If you’re sending money to a bank, you’ll need to include the bank account number. (If you chose cash pickup, this option won’t appear.)


Step 6 – Select Your Payment Method

You can send the money from a credit/debit card, a bank account or ApplePay (if you’re using the phone app.)

I always use debit card option as it’s fast.  Using a bank can take up to a week and I just don’t have that kind of patience.

The advantage of moving money using your bank is that there is a higher limit and you may find that moving a large amount of money this way is cheaper than an international wire transfer (but you’ll have to check to be sure.)


Step 7 – Enter Your Payment Information

Enter in your credit card information and press submit.

Wait about 1-2 minutes and the transaction will process.

Sometimes, I have to call my bank to confirm the transaction and this takes a few minutes.

But it’s worth it to save me from hunting for a working ATM and paying far too many fees.

Once your transaction has completed, WorldRemit will take you to a notification page with your transaction number.

Your recipient only needs to know the transaction number and the amount to pick up their money (and of course bring an ID with a name that matches who you sent the money to.)

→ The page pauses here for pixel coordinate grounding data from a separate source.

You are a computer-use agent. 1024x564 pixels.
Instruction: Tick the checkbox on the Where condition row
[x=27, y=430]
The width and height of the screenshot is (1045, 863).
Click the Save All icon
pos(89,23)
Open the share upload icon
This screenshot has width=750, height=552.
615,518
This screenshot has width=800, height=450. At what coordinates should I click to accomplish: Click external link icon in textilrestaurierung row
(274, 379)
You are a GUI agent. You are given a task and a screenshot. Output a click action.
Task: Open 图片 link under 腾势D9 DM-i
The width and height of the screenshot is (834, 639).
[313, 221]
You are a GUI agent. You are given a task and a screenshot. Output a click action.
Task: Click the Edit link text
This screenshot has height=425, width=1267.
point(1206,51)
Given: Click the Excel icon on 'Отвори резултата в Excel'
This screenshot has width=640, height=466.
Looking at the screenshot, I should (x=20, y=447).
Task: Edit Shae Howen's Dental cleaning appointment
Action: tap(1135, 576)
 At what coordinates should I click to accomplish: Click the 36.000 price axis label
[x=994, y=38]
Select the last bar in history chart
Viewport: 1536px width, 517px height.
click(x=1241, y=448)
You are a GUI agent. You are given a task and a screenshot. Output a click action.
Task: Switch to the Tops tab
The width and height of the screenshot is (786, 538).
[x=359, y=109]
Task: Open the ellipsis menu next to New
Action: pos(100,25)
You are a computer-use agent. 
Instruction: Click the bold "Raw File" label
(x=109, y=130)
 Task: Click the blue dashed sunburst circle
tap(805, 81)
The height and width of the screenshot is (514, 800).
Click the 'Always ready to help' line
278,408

If you’ve sent to a bank account, the recipient doesn’t even need that.

WorldRemit will text and email this information to your recipient when the money is ready for pickup.

I usually take a screenshot and send it to the recipient as proof that the money is on its way.


What if Something Goes Wrong

I’ve had two incidents with WorldRemit in the years I’ve been using their service.

Both times the error was on my side of the fence.

Incident #1 – Transaction Timed Out

As I mentioned earlier, sometimes I have to call the bank to confirm the transaction.

The fraud department at my bank knows me very well by now.

I waited too long to call once and by the time I was off the phone, I pushed continue when I should have started over.

I had been automatically logged out of WorldRemit due to inactivity and the transaction froze.

It was stuck in “pending” for eternity.

I called on the phone and they fixed the problem right away.


Incident #2 – Wrong Bank Account

After confirming the account information I was sending the money to multiple times (including a screenshot before I hit send) the money never arrived.

When sending money to a new bank account, I like to do a small test transaction to be sure it all goes smoothly.

This time it did not.

Upon having the person I was sending money to upset that the money hadn’t arrived, we finally found the culprit.

They had given me their OLD bank account information.

It took a few days for them to figure out the mistake.

I called WorldRemit and the money was put into the correct account that day.


Picking Up Money from WorldRemit

In the Philippines, pawn shop has a different meaning.

Here, a pawn shop is a place where people send and pick up cash all over the country.

Once your recipient (or you) has the transaction information, they head to the nearest pawn shop and fill out a tiny slip of paper.

You need an ID that matches the transaction recipient name, the transaction number and the transaction amount.

With those three pieces of information assembled, they will hand you your cash and you’re back to your island adventure.